Ma la vocazione proprietaria della politica di Carlo De Benedetti era sempre finalizzata a questioni economiche. E, infatti, il 28 marzo 1994 il carissimo Carlo Azeglio Ciampi quando stava per lasciare Palazzo Chigi perché gli amici sponsorizzati da De Benedetti (Occhetto e compagni) erano stati sconfitti alle elezioni un giorno prima da Berlusconi, decise il vincitore della gara d’appalto per il secondo gestore dei telefonini in Italia. Il vincitore fu naturalmente Carlo De Benedetti. Gli sconfitti, la cordata Fiat-Fininvest. Siccome «ciascun dal proprio cuor l’altrui misura» Carlo De Benedetti immaginò che il proprietario della Fininvest sconfitta, una volta arrivato a palazzo Chigi, avrebbe di fatto revocato alla Olivetti la licenza di secondo gestore della telefonia mobile. Così naturalmente non fu e il moribondo governo Ciampi, figlio dell’intrigo di palazzo, si comportò come i generali nazisti che con gli americani alle porte fuggivano bruciando le ultime carte e fece nascere la Omnitel di Carlo De Benedetti che realizzò uno dei migliori affari della sua vita. Ma all’ingegnere d’Ivrea non bastava. Il compianto Lorenzo Necci presidente delle Ferrovie di Stato, aveva concluso nel dicembre del 1993 con la Telecom pubblica di Ernesto Pascale la vendita della rete telefonica ferroviaria per 1.100 miliardi di vecchie lire.

Ma Giuliano Amato, nominato alcuni mesi dopo da Silvio Berlusconi presidente dell’Antitrust, si mise di traverso suggerendo addirittura a Lorenzo Necci quale dovesse essere il destinatario della rete telefonica ferroviaria e cioè la Omnitel di Carlo De Benedetti probabilmente per farsi perdonare il suo acerrimo contrasto all’acquisto della Sme di alcuni anni prima. E così fu. Il prezzo concordato fu di 750 miliardi di lire (350 in meno del prezzo pattuito tra Stet-Telecom e Fs) e il pagamento fu rateizzato in 14 anni con rate annuali di 76 miliardi sempre di vecchie lire. Roba un po’ da ridere.

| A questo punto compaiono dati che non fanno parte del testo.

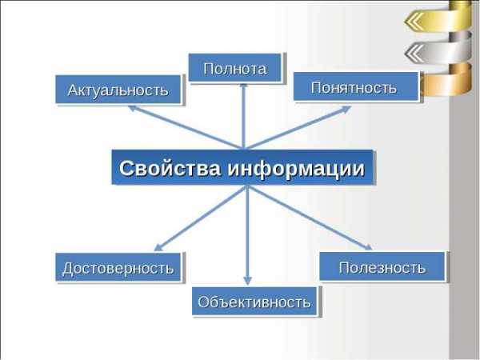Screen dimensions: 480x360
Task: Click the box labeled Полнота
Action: point(234,68)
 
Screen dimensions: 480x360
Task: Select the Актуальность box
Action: point(118,90)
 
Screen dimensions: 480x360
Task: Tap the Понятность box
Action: point(356,87)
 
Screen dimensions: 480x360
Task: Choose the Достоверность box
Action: point(118,267)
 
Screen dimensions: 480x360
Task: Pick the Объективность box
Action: point(254,302)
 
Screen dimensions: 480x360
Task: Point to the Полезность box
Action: point(382,266)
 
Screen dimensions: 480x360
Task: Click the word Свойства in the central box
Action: point(170,168)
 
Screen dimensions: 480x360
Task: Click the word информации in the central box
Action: point(296,168)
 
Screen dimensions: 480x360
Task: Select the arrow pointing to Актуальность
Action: point(186,127)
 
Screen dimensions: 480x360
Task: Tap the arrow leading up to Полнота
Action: point(244,116)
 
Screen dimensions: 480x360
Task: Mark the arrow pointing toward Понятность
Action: point(298,127)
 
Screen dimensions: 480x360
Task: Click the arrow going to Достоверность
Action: point(201,218)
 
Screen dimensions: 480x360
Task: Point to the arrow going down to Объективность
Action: point(248,235)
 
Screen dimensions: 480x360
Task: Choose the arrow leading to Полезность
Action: point(310,218)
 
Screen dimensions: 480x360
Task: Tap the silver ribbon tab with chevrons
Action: point(438,48)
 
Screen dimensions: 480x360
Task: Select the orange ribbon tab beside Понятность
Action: point(446,79)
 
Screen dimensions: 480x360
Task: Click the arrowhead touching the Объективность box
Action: point(248,281)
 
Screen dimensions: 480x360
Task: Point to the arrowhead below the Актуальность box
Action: point(133,108)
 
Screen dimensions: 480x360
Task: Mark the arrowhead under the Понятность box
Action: point(346,109)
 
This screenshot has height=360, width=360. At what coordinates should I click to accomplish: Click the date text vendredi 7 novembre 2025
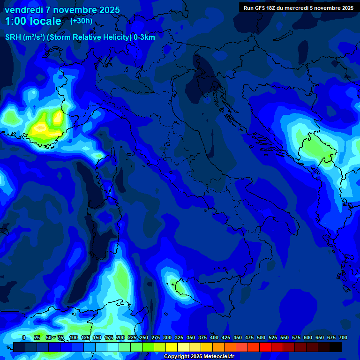click(62, 10)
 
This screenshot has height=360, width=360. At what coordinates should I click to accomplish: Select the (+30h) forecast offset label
click(81, 21)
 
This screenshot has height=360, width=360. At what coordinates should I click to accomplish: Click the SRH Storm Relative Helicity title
click(80, 37)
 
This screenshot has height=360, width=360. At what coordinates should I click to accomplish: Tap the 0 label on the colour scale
click(24, 338)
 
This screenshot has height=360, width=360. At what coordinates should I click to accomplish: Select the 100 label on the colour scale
click(73, 338)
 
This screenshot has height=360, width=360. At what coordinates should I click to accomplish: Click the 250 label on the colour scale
click(143, 338)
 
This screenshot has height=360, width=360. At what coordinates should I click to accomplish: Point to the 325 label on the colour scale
click(179, 338)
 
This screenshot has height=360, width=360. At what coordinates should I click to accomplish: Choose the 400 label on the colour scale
click(214, 338)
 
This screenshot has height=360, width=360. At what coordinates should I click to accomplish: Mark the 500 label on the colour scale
click(261, 338)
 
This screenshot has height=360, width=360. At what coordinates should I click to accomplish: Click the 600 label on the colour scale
click(308, 338)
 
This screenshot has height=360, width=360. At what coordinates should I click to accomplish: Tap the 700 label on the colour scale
click(343, 338)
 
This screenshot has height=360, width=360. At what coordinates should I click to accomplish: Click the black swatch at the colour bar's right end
click(336, 347)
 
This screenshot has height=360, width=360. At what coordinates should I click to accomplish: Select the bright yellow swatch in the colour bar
click(172, 347)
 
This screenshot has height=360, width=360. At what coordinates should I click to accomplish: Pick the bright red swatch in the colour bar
click(265, 347)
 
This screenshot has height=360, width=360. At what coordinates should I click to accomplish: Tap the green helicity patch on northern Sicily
click(177, 284)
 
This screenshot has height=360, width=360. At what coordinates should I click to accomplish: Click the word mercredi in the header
click(303, 8)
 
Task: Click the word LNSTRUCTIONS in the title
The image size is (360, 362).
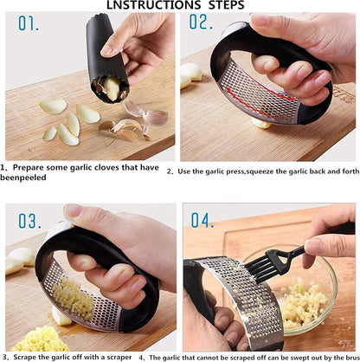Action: click(x=153, y=5)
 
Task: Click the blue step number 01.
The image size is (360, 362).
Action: click(x=29, y=23)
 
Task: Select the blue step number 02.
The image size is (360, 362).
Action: click(x=201, y=22)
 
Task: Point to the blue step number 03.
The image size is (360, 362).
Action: click(x=29, y=222)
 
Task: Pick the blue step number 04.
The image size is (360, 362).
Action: click(x=202, y=220)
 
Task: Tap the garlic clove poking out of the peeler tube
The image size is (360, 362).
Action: click(x=112, y=88)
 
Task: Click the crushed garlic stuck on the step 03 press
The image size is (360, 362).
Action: click(x=73, y=296)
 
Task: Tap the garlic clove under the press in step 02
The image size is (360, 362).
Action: click(x=261, y=123)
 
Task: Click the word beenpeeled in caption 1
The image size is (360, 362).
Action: click(x=23, y=178)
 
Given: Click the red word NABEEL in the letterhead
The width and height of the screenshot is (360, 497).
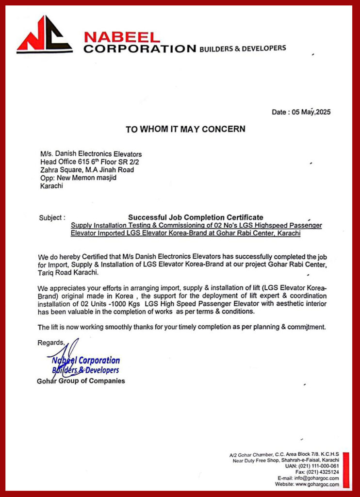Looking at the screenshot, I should click(x=122, y=37).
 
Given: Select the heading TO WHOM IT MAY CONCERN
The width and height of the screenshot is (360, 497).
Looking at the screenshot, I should click(x=185, y=129).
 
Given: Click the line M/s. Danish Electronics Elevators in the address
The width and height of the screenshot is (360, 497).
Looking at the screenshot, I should click(x=91, y=154).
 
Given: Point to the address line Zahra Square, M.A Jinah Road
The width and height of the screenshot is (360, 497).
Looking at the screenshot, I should click(x=87, y=169).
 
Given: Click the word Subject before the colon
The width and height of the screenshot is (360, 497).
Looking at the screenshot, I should click(x=49, y=218).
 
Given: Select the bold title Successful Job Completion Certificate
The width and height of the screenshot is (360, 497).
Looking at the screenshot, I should click(x=196, y=217).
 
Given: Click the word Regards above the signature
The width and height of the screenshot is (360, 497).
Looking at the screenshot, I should click(x=50, y=343).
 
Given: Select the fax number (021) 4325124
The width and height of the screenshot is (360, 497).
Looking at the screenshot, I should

Qualche tempo dopo Omnitel-Infostrada governata a quel tempo dal duo Colaninno-De Benedetti fu venduta ai tedeschi della Mannesman per 14mila miliardi senza, naturalmente, alcuna rateizzazione. Potremmo continuare a «spigolare» qui e là a cominciare dalla scandalosa vicenda Seat-Pagine Gialle che in poco più di 30 mesi passò dalla Telecom pubblica alla società Otto e poi di nuovo alla Telecom privata con una plusvalenza di oltre 14mila miliardi. Nella cordata iniziale che si candidò a comprare la Seat dalla Telecom c’erano insieme a Comit, De Agostini, Bain Cuneo, B.C. partner, Cvc partner, Investitori associati, anche il gruppo editoriale Espresso-Repubblica, che comunque ne uscì prima che l’acquisto fosse concluso.

Resta il fatto che ben il 42% della società che acquistò la Seat e che quindi realizzò la scandalosa plusvalenza era nelle mani di azionisti sconosciuti e collocati nei paradisi fiscali. Carlo De Benedetti e il principe Caracciolo non c’erano più nella cordata ma un tarlo malizioso c’è sempre nella nostra testa. E, come dice il vecchio Andreotti, a pensar male si fa peccato ma si indovina.

Ci fermiamo qui lasciando al nostro amico D’Avanzo di continuare la carrellata. Se ha difficoltà potrà sempre chiamarci, ricordandogli, in ultimo, che senza l’iniziale progetto politico di De Benedetti, Berlusconi non sarebbe mai sceso in politica.